Work to complete
The line containing "Task: Click the full path filter text field" and every line after it to the end of the records: set those down exactly, without any pictures.
━━━━━━
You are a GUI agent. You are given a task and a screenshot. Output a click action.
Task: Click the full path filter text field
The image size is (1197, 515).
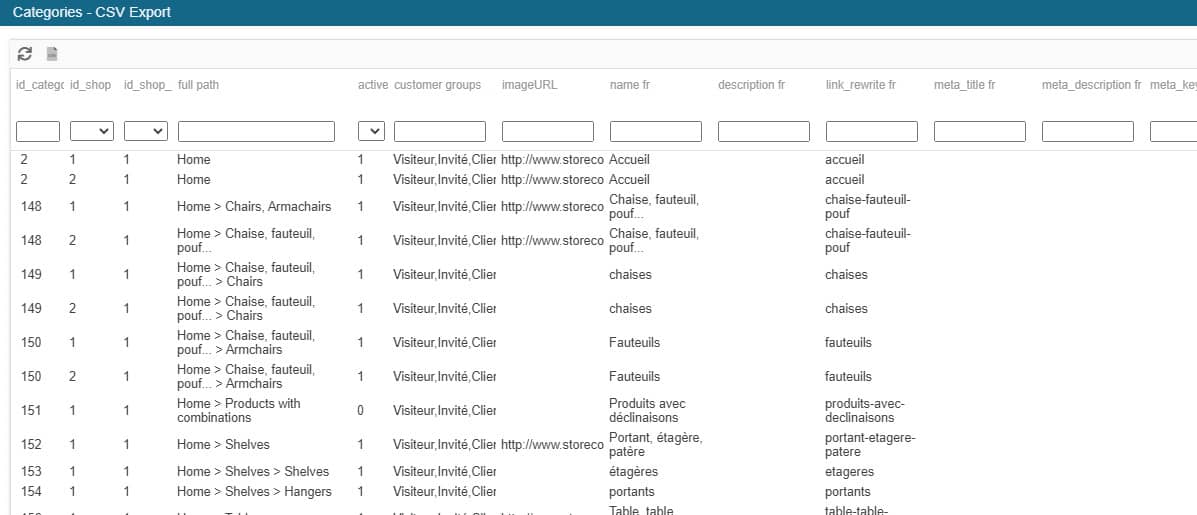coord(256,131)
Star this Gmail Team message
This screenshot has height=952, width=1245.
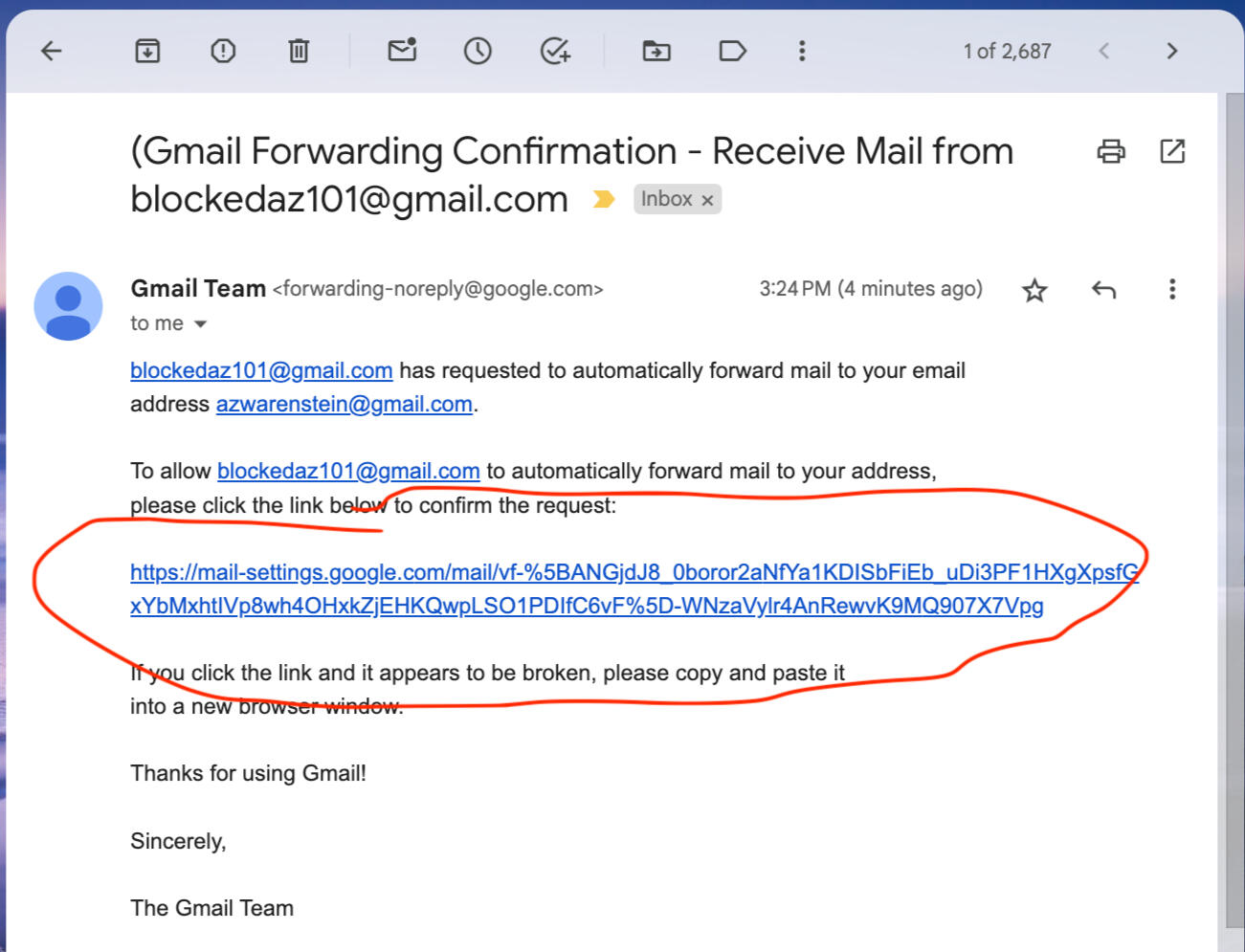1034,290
━━━━━━
Task response
Task: Click the full path filter text field
The image size is (1197, 515).
coord(256,131)
Star this Gmail Team message
This screenshot has height=952, width=1245.
1034,290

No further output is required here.